Call Her Daddy
"The thing we most get wrong about being a good supporter is we think it's our job to make the person feel better. If you're trying to support somebody who's going through a hard time your job is not to make them feel better it's to make them feel loved and cared for." — Megan Divine
In this episode of "Call Her Daddy," host Alex Cooper speaks with psychotherapist and grief expert Megan Divine about the complexities of grief. Divine, author of "It's Okay That You're Not Okay," challenges the societal perception of grief as a finite process solely tied to death. She explains that life itself is filled with various forms of loss, and grief exists on a broad spectrum. Divine shares her personal experience of loss after her partner's sudden death, highlighting how well-intentioned advice often missed the mark, focusing on "fixing" pain rather than offering genuine presence. This realization fueled her advocacy for a more empathetic and less prescriptive approach to grief.
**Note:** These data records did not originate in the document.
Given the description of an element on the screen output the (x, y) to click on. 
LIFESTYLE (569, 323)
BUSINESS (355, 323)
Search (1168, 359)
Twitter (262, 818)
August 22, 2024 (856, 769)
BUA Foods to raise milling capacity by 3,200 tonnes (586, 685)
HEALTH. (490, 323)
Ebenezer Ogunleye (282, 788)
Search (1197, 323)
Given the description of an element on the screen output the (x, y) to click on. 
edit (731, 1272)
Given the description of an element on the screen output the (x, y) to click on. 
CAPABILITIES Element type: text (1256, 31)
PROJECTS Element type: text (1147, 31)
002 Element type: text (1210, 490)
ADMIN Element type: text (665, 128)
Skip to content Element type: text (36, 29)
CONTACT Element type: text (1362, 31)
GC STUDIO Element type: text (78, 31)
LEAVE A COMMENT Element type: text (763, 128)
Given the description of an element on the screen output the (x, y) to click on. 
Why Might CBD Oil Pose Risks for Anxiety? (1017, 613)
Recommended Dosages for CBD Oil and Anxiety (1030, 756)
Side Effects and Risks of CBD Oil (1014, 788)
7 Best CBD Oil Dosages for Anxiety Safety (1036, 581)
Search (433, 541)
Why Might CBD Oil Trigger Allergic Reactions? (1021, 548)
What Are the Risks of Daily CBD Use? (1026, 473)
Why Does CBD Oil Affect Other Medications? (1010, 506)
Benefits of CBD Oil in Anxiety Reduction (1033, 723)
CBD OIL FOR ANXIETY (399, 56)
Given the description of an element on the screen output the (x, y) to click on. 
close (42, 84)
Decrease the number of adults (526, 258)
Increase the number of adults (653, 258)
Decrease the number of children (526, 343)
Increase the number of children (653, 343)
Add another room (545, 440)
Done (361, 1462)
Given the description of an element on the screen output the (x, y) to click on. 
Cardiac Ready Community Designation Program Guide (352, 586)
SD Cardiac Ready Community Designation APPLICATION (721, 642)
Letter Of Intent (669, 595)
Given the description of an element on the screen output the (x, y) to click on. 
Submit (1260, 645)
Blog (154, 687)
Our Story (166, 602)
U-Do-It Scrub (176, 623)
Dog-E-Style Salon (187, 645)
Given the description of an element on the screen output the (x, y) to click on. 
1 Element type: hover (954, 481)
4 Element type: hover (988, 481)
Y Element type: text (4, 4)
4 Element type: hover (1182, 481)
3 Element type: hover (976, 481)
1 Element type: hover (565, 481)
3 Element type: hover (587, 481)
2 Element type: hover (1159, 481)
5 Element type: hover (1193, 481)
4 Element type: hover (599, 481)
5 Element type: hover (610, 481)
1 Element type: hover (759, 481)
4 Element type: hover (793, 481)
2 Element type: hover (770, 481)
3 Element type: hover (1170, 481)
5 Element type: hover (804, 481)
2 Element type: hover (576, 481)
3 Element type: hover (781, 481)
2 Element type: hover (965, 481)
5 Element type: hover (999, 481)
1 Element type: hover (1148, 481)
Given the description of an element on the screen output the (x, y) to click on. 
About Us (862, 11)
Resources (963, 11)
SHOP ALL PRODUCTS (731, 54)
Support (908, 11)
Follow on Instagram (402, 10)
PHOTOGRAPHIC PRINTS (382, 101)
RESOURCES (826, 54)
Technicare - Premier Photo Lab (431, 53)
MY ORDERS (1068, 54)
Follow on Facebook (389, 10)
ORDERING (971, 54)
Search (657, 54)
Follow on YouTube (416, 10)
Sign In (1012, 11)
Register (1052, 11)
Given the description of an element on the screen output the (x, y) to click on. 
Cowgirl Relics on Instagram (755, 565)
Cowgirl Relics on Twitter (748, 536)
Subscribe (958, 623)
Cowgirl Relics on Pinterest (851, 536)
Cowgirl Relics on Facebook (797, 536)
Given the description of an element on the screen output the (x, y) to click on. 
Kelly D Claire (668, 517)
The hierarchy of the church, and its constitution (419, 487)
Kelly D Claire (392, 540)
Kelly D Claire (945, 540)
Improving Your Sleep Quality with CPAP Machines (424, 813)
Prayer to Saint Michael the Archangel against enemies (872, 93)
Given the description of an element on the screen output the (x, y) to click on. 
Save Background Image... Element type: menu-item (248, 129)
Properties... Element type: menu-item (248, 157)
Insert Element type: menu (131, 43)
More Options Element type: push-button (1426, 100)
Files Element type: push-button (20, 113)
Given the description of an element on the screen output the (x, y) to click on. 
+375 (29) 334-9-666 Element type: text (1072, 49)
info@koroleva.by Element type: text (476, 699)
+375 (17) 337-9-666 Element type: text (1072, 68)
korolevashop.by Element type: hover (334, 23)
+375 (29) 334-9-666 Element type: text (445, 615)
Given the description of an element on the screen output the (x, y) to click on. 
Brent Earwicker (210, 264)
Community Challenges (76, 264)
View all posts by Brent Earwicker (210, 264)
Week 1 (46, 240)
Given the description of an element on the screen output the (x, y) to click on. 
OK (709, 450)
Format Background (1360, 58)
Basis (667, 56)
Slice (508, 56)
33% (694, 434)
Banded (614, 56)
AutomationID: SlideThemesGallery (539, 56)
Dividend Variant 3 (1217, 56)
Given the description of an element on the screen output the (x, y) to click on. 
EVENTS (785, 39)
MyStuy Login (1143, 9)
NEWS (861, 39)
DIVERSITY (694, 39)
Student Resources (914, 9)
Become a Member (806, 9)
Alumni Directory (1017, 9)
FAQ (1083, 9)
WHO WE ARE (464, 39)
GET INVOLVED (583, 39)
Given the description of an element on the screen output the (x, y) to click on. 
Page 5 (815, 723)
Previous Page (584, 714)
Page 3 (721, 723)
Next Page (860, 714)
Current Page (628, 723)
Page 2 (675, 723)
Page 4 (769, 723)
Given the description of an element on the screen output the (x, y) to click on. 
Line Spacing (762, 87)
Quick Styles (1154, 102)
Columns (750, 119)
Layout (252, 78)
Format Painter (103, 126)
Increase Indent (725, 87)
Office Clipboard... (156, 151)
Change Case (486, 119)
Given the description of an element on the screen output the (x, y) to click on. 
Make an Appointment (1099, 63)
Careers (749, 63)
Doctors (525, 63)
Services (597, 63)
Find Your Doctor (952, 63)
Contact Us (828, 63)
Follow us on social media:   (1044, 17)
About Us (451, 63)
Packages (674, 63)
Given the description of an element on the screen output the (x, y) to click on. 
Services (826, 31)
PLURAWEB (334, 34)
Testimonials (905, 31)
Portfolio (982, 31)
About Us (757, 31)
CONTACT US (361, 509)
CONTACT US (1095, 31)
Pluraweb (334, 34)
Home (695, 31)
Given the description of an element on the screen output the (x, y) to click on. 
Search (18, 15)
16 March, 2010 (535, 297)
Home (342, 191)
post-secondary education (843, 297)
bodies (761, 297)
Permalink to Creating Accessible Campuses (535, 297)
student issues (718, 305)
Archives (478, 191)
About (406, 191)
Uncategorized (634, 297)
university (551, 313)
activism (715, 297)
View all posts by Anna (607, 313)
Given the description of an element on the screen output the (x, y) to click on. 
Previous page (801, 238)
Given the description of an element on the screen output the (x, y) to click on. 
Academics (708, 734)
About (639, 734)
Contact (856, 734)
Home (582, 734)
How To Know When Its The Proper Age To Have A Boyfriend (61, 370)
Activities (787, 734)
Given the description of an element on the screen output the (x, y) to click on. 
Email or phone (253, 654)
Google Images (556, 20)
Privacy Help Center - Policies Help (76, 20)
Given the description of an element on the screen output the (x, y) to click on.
Divine debunks the common misunderstanding that grief should have a definitive end, emphasizing that societal pressure to "get over it" is detrimental. She advocates for supporting grieving individuals by making them feel loved and cared for, rather than attempting to alleviate their pain. This involves acknowledging the difficulty of the situation and offering steadfast presence without the need to "fix" anything. Divine also addresses common missteps in supporting grieving friends, cautioning against platitudes like "everything happens for a reason" and advising listeners to prioritize compassionate listening and presence over prescriptive advice.
The conversation delves into practical advice for navigating grief, including setting personal boundaries, the nuances of sharing personal grief experiences, and understanding "complicated grief," which Divine suggests is simply the natural complexity of human relationships and emotions. She stresses the importance of self-compassion and tending to basic needs during times of intense grief, using the "vomit metric" as a personal indicator for when certain decisions might be too soon. Divine concludes by offering profound reassurance to those in the depths of grief, validating their experience and emphasizing that hope can be found in acknowledging the truth of their pain.